### [TASK]
If a line in the records below contains "Sandpoint", copy that line.

(Saved data entries)
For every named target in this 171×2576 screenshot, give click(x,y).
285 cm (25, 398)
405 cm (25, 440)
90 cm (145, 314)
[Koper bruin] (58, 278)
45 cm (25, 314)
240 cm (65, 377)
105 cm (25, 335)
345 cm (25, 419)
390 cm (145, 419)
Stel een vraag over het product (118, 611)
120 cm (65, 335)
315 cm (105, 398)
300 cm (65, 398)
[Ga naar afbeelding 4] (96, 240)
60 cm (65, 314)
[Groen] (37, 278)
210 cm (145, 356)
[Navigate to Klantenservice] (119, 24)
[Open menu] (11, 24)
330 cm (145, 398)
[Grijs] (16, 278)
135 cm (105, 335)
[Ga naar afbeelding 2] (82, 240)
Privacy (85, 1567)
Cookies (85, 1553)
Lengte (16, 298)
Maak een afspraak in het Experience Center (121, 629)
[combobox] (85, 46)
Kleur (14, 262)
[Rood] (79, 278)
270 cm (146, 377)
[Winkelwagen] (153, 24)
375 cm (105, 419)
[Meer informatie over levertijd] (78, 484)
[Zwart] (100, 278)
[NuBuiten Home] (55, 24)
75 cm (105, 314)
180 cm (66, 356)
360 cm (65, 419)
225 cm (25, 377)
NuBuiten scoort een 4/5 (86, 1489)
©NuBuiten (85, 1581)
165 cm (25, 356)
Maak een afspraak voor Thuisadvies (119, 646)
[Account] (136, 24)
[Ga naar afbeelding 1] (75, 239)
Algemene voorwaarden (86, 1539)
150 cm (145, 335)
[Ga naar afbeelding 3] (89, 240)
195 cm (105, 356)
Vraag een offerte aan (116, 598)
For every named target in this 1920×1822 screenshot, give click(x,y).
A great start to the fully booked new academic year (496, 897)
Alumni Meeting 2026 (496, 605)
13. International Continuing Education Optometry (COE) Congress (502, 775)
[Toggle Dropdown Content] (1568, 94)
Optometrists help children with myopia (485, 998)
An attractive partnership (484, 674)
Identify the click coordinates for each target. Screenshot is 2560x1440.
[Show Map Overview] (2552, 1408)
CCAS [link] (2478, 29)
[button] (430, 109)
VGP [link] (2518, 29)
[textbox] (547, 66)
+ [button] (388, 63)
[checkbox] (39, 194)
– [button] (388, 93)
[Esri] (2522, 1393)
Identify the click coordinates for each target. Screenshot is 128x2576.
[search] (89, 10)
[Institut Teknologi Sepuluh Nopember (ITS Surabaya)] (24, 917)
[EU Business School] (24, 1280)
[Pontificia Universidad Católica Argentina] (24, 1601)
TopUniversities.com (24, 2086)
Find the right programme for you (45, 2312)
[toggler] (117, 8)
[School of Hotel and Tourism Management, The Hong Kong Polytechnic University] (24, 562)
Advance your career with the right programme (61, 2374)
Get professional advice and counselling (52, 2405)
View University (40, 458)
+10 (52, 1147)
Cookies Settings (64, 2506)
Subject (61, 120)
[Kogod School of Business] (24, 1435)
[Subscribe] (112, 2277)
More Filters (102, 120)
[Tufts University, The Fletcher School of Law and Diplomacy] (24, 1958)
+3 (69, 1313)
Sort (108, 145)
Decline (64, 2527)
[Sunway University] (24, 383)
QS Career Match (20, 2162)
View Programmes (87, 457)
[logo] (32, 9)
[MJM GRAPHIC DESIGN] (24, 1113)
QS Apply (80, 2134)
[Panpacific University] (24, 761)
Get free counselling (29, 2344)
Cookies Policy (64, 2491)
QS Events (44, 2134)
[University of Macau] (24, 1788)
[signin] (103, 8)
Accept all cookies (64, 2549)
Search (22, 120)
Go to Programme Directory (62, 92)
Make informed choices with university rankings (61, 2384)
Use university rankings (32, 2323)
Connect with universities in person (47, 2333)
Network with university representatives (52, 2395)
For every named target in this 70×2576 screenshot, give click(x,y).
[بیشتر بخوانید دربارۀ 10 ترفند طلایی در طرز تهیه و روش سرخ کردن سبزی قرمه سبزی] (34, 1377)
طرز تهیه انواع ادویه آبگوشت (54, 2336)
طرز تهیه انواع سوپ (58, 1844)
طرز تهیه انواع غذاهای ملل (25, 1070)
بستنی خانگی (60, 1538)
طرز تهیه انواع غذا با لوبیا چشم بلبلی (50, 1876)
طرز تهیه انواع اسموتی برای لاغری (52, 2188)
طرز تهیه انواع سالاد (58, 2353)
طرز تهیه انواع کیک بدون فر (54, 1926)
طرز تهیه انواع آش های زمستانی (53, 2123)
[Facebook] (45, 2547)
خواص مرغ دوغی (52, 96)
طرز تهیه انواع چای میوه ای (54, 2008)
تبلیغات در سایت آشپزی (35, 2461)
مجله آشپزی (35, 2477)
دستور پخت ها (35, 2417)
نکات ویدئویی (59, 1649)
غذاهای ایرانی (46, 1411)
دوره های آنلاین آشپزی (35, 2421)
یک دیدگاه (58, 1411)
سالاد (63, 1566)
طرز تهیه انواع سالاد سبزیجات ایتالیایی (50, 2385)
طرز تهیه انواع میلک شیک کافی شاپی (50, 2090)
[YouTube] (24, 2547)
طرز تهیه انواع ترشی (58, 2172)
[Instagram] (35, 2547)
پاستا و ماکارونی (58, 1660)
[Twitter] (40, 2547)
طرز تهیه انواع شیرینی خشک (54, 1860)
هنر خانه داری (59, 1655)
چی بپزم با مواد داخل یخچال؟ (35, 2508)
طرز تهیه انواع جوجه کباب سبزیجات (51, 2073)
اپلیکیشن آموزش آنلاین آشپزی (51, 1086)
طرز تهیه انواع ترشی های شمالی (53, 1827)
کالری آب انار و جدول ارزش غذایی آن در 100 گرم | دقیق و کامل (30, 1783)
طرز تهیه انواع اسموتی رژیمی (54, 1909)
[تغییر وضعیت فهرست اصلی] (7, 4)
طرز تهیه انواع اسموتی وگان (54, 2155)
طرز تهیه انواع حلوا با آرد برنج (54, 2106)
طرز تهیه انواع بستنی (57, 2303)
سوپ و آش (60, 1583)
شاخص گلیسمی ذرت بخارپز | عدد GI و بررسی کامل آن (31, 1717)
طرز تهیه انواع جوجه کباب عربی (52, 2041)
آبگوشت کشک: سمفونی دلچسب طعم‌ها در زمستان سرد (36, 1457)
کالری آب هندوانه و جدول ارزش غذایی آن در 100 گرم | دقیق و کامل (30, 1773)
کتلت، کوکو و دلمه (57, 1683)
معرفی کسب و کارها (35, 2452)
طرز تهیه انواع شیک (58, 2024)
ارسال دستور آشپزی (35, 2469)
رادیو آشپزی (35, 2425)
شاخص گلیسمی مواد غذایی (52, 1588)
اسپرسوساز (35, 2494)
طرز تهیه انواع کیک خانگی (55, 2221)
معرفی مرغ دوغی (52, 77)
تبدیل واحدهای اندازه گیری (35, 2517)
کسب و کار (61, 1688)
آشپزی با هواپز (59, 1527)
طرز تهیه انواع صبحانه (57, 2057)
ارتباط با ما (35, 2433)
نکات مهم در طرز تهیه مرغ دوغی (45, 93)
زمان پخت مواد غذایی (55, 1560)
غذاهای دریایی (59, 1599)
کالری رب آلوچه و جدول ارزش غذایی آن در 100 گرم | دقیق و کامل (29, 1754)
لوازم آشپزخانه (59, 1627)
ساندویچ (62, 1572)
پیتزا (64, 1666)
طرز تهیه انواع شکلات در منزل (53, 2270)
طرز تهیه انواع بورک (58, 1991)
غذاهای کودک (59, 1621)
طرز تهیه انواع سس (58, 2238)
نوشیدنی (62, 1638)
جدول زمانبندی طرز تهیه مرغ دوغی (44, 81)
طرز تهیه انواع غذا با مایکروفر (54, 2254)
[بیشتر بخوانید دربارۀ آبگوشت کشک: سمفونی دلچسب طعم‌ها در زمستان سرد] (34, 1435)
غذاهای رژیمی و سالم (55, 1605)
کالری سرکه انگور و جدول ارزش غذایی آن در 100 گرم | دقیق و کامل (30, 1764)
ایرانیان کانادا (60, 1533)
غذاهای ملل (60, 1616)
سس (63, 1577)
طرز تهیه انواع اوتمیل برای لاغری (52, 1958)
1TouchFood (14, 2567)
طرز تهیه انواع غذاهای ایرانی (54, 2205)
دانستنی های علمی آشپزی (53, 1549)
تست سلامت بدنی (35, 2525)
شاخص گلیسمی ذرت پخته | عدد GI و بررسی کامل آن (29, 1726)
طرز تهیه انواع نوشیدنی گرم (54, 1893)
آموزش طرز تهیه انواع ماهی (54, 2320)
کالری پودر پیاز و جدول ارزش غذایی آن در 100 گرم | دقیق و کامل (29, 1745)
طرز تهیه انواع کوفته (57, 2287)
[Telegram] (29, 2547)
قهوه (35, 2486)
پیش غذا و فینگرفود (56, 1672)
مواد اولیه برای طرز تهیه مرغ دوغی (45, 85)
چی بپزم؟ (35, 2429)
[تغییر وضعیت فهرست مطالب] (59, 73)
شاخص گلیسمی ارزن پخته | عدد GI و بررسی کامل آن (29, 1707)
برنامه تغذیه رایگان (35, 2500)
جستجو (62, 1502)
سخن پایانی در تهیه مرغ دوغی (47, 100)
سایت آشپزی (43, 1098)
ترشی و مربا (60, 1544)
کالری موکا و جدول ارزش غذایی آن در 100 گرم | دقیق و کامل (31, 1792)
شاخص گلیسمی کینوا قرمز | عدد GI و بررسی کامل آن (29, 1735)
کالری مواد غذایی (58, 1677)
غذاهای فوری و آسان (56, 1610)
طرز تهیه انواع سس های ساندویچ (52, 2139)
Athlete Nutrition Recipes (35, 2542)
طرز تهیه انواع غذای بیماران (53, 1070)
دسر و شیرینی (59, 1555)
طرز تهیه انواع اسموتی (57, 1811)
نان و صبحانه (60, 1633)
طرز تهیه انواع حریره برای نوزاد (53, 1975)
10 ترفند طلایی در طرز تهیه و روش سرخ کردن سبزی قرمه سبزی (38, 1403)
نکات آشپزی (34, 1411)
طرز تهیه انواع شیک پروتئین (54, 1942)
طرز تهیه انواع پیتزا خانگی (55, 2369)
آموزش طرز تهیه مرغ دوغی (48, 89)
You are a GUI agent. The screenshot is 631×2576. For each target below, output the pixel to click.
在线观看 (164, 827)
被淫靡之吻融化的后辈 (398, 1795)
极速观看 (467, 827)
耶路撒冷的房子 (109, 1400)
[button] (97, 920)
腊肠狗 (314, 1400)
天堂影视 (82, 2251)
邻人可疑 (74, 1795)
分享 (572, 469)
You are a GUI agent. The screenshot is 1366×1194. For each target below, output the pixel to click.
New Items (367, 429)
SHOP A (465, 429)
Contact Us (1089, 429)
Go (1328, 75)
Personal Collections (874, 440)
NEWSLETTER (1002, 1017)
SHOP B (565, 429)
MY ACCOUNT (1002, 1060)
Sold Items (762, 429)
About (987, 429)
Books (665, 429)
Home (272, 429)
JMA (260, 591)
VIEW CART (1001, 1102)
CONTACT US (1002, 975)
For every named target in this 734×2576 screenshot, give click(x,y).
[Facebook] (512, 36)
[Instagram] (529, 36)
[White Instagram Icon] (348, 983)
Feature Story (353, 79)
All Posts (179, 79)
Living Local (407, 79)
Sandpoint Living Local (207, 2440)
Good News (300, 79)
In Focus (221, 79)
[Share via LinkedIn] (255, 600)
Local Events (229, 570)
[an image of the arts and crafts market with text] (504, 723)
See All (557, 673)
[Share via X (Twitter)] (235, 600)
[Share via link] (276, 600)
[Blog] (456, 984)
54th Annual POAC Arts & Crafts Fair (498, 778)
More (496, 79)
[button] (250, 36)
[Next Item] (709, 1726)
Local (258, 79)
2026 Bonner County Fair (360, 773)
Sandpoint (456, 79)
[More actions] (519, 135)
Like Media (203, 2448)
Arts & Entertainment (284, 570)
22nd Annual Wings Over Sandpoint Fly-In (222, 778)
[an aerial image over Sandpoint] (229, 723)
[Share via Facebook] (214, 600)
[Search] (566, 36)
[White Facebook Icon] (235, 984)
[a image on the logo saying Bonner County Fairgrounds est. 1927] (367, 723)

### [ANSWER TO THIS PROBLEM]
Sandpoint Living Local (207, 2440)
Sandpoint (456, 79)
22nd Annual Wings Over Sandpoint Fly-In (222, 778)
[an aerial image over Sandpoint] (229, 723)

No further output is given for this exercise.